> [WHAT YOU NEED TO DO]
- A) In the Hadoop article, what can medical staff achieve by feeding time-series data into an analytics environment?
- B) Please translate this sentence from the Hadoop article into Spanish: "In healthcare, we have seen hospitals leverage time-series data to better understand data from bedside monitors."
### SELECTED TEXT ###
By Daniel Ng, Senior Director, APAC, Cloudera
Today, with the availability of modern hardware profiles, the demands of real-time and interactive data are met – allowing the ability to capture, integrate and incorporate more data points from streams, external sources and internal core systems than ever before. We have no doubt made tremendous progress compared to just a few years ago when we were focused on deploying purpose built analytic databases to meet the defined demands of the data.
With this shift, users are no longer managing against a scarcity of resources, but are instead empowered to build new functionality that increases their organization’s ability to better apply data analytics to a variety of sectors of the business.
Apache Hadoop has already delivered on the promise of limitless analytics by providing a distributed framework, allowing for the collection of massive amounts of data that scale outside the scope of most analytic database environments.
Furthermore, Hadoop has increased analytic performance by removing many common resource bottlenecks by bringing compute resources closer to the data. Hadoop users also now have a choice of processing frameworks and file systems to meet the discrete demands of their use case, without the need to employ multiple technology solutions.
The move towards becoming actionable in response to data is becoming an increasingly powerful ability. Real world examples of how Hadoop has changed our ability to deliver analytic value include helping retailers providing real-time offers through recommendation engines and enabling rapid location based targeting from mobile sources. This is reshaping how marketers target their customers and shape their future product development.
In healthcare, we have seen hospitals leverage time-series data to better understand data from bedside monitors. By feeding this time-series data into an analytics environment, medical staff are able to achieve near real-time event monitoring during surgery and recovery.
The realization of these new capabilities also brings about the aspiration to leverage even more types of data. We recently see much innovation around solutions for streaming and online data formats, as well as, an increase in analytic tooling that is opening up developer access of the new data types.
### DATA EXTRACT ###
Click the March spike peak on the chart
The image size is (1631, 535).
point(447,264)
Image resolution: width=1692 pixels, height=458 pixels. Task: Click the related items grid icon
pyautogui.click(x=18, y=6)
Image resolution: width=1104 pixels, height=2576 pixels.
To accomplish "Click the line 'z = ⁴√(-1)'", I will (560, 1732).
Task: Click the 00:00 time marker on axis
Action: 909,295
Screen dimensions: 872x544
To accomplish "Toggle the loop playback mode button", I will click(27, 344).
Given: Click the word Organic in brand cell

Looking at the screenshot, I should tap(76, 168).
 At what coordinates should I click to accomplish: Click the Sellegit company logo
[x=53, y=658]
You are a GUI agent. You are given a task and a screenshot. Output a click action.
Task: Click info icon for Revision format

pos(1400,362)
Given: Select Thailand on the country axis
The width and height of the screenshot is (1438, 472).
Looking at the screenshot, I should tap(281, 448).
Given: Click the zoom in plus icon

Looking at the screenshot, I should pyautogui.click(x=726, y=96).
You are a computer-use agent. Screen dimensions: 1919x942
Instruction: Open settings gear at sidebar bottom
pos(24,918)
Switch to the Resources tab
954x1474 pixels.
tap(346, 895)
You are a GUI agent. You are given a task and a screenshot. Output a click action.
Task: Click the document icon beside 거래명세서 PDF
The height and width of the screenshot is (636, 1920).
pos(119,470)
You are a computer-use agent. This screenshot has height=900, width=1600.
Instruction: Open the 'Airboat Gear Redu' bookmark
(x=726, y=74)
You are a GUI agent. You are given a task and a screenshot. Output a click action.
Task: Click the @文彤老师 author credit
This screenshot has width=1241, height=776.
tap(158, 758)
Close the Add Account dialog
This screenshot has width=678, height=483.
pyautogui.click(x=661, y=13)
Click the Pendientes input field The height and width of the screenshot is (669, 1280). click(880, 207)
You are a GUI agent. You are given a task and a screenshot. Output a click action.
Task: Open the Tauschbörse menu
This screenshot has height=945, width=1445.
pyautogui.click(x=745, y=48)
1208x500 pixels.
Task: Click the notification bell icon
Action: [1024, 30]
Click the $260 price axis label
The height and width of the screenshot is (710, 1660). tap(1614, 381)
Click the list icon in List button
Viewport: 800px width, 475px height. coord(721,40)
###
> [COMPLETED EXERCISE]
- A) Near real-time event monitoring during surgery and recovery.

- B) En el ámbito de la salud, hemos visto que los hospitales aprovechan los datos de series temporales para comprender mejor los datos de los monitores de cabecera.